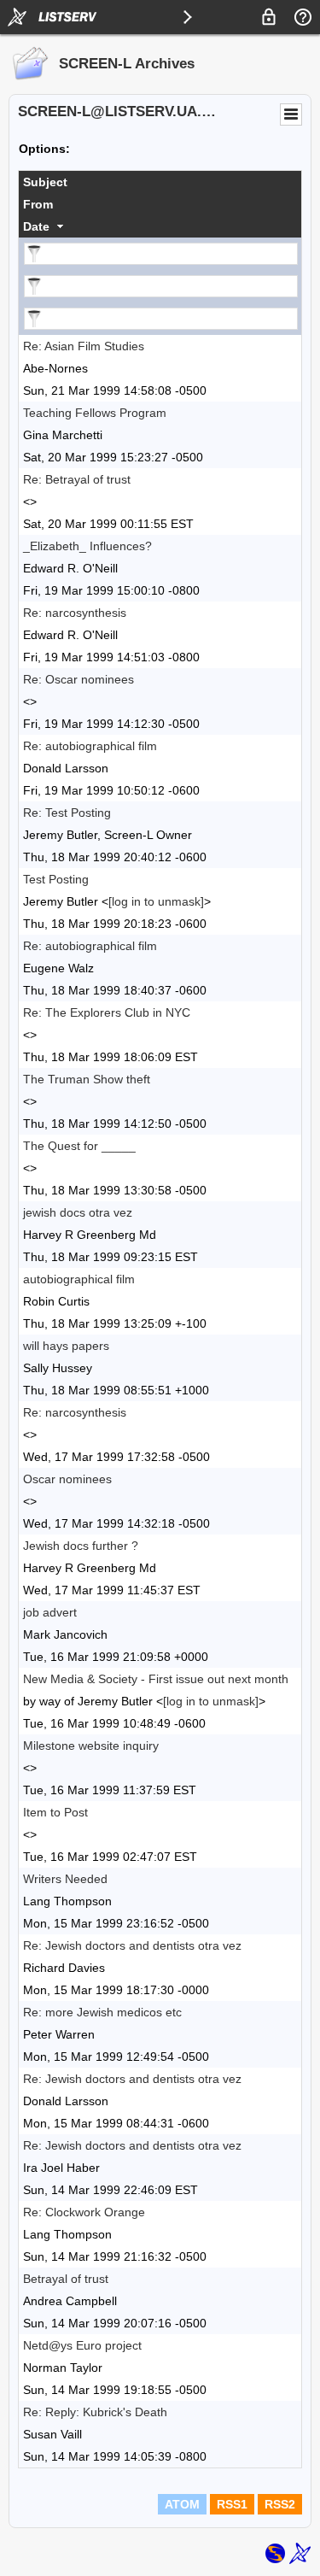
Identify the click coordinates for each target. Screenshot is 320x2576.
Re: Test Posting (67, 812)
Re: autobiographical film (90, 746)
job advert (50, 1612)
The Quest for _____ (79, 1146)
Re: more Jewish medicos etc (102, 2012)
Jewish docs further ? (80, 1545)
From (38, 204)
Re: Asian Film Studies (83, 346)
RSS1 (232, 2504)
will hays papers (66, 1346)
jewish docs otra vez (77, 1212)
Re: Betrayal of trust (77, 479)
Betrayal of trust (65, 2279)
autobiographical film (79, 1279)
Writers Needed (65, 1879)
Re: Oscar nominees (78, 679)
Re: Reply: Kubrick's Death (95, 2412)
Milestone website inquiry (91, 1745)
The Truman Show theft (86, 1079)
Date (36, 226)
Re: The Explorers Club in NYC (106, 1012)
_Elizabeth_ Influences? (87, 546)
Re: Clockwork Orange (84, 2212)
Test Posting (56, 879)
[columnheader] (160, 182)
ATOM (182, 2504)
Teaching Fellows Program (94, 413)
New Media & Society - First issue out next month (155, 1679)
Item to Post (55, 1812)
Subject (45, 182)
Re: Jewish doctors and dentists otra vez (132, 1945)
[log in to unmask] (156, 901)
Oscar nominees (67, 1479)
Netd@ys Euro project (82, 2345)
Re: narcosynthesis (74, 612)
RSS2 (280, 2504)
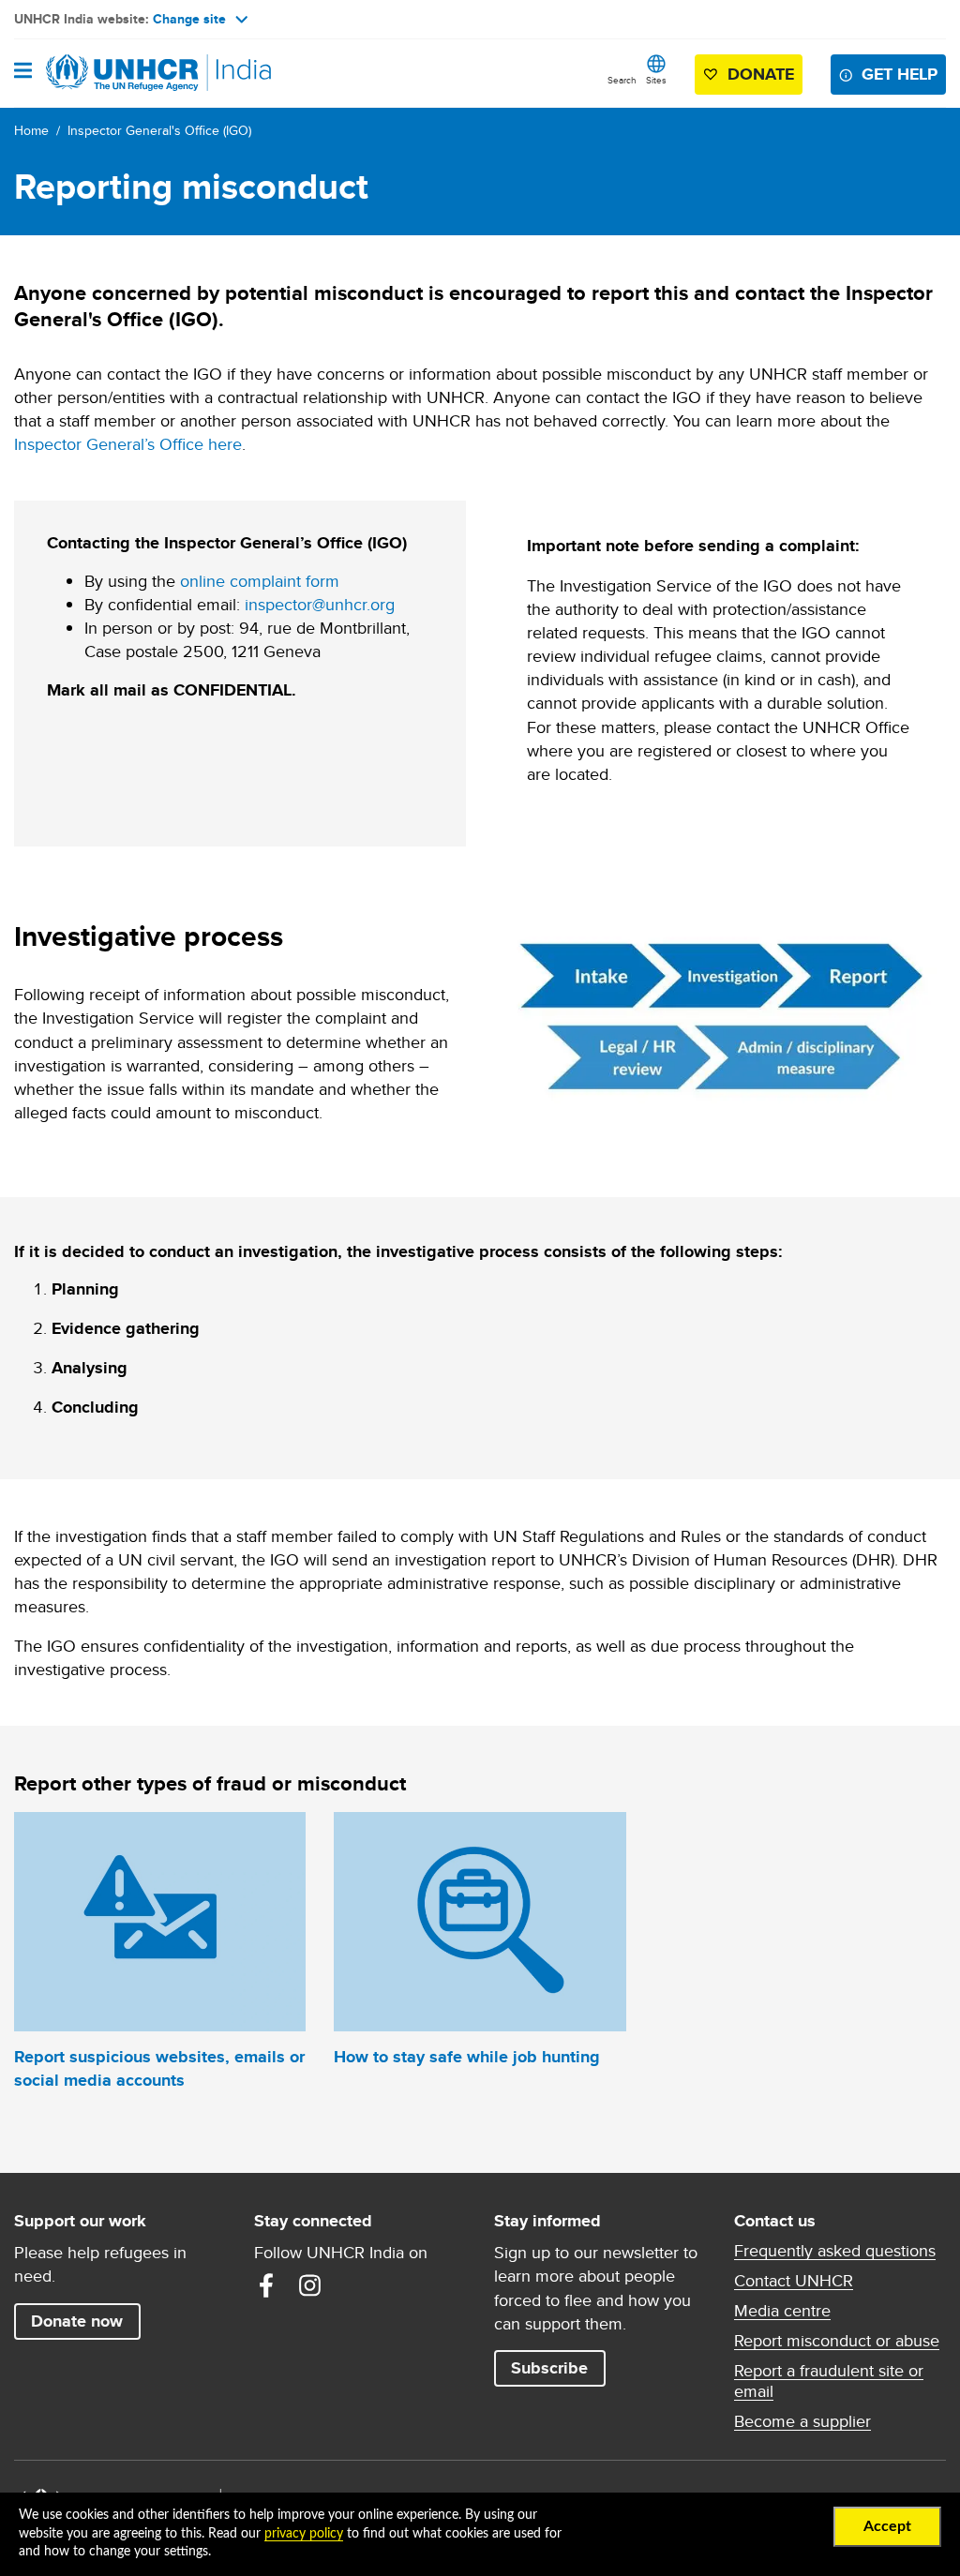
================
_Goal of the exercise_:
When a line in the material above contains the word "otra", copy that line out.

_Answer for this exercise_:
jewish docs otra vez (77, 1212)
Re: Jewish doctors and dentists otra vez (132, 1945)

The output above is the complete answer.